GE’s Horizontal diversification strategy

The horizontal diversification strategy involves adding a new product that is not related to the products or services the company is already providing, but to the existing clients. Taking a big picture of the entire GE products, the company started as a Lightbulb Company in the electrical industry. Over the years, GE moved into the production and provision of products and services that are not related to electrics. Such unrelated industries include healthcare, aviation, finance and capital, power and water, additive, research, and digital. These sectors have no common attributes with each other. Though such unrelated diversifications are risky and involve a lot of research and development, the advantage of it is that they compensate each other in case of weak performance in one of the unrelated markets. This is noted from GE’s effort to divest units and unrelated companies or segments that are not performing to raise revenue to invest in new business avenues.
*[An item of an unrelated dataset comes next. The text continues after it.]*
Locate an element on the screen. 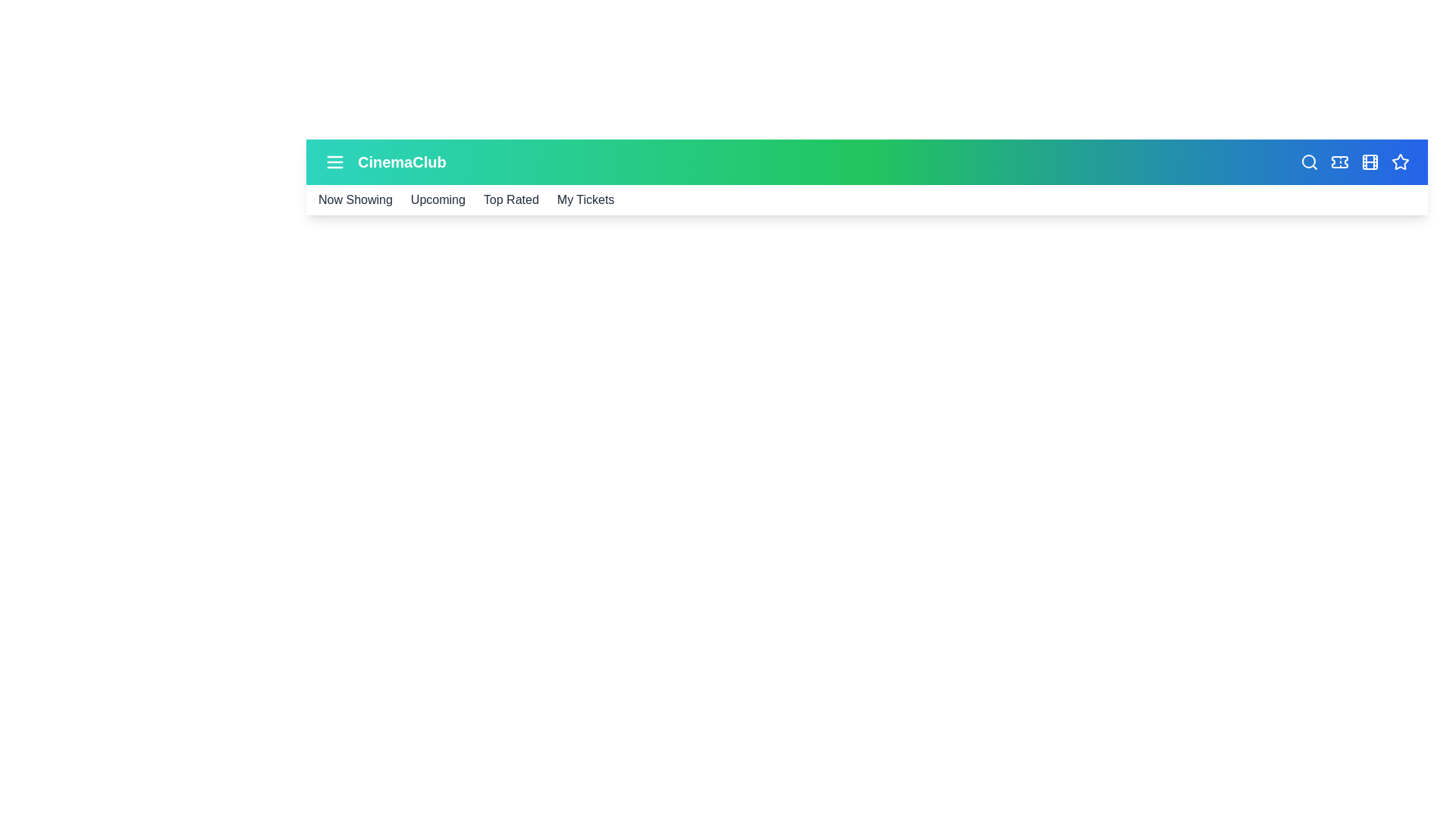 This screenshot has width=1456, height=819. the ticket icon in the CinemaAppBar is located at coordinates (1339, 162).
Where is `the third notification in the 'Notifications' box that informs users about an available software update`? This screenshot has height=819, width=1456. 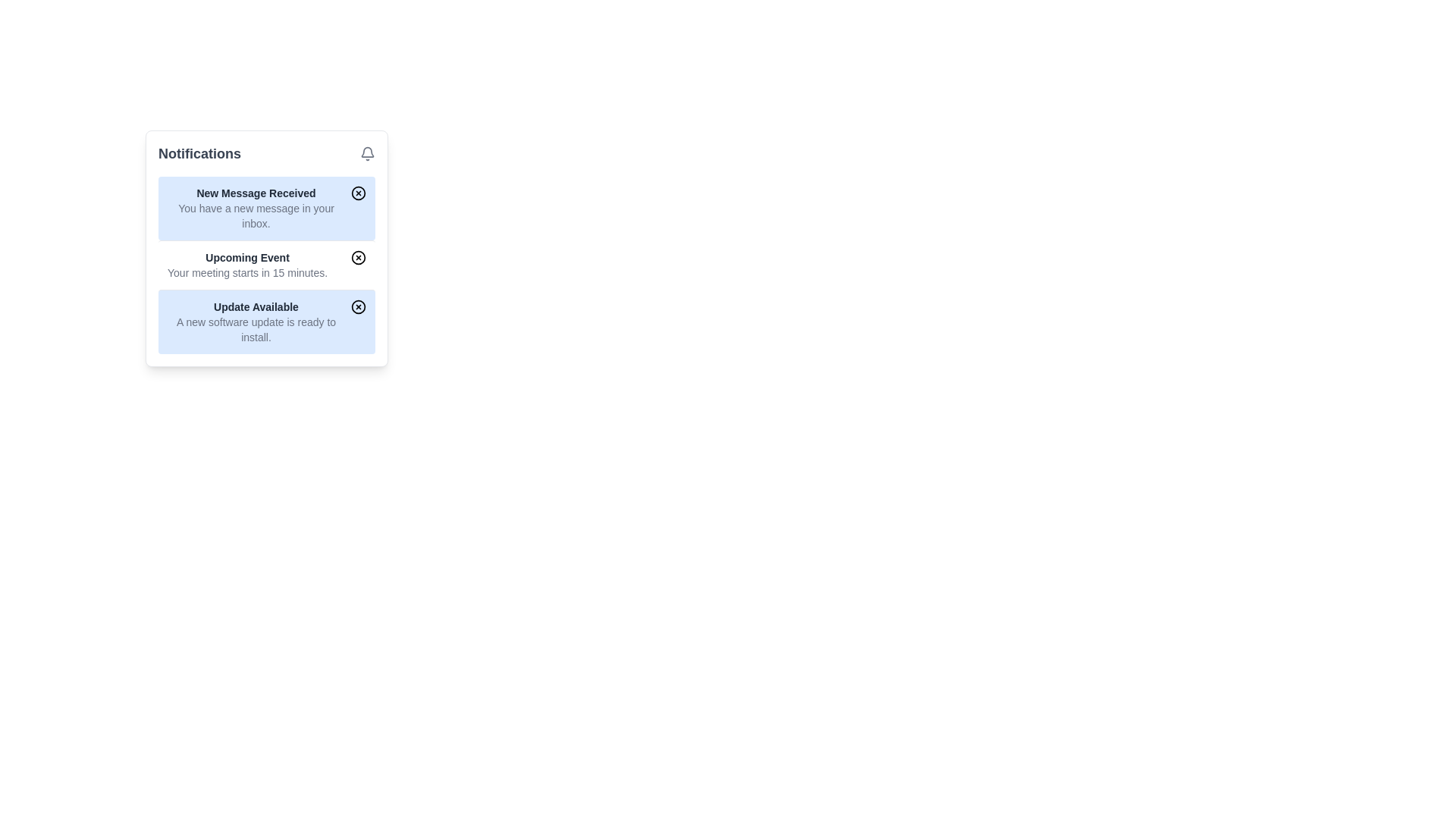
the third notification in the 'Notifications' box that informs users about an available software update is located at coordinates (256, 321).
GE’s Conglomerate Diversification strategy

This type of diversification entails adding new products or services that are not related to the existing products. However, the added unrelated product does not have any technological or commercial similarities to the existing ones. This diversification approach involves entering new markets and setting existing products to a new consumer base. GE has been a king of conglomerate diversification. The company has mitigated risks by diversifying into different industries and operating under different segments such as GE Power, GE Aviation, GE Healthcare, and GE renewable energy among others. This makes GE a multi-industry company since all the segments operate under the same corporate group. Through this diversification strategy, GE grew its market value to $594 billion in 2000 before it started declining.

Among these diversification approaches, the conglomerate is the riskiest strategy. It involves a lot of research and development, and advertisement costs. However, after more than 129 years of expanding the business through a conglomerate diversification strategy, GE has decided to end the conglomerate structure. The company intends to draw its focus on three main industries which are Aviation, Healthcare, and Energy industries.

GE’s diversification strategy takeaways

GE’s diversification strategy has helped boost the company’s resilience, making the business one of the biggest diversified multinational companies in the world. The company has used different diversification approaches to attain growth. This strategy has been GE’s generic growth strategy for competitive advantage that has made the company grows in different products and markets. However, diversification needs to remain relevant to the industry the business decides to diversify into since it is a risky approach.


  1. Ansoff, H.I., 1958. A model for diversification. Management science, 4(4), pp.392-414.
  2. Porter, M.E., 1997. Competitive strategy. Measuring business excellence.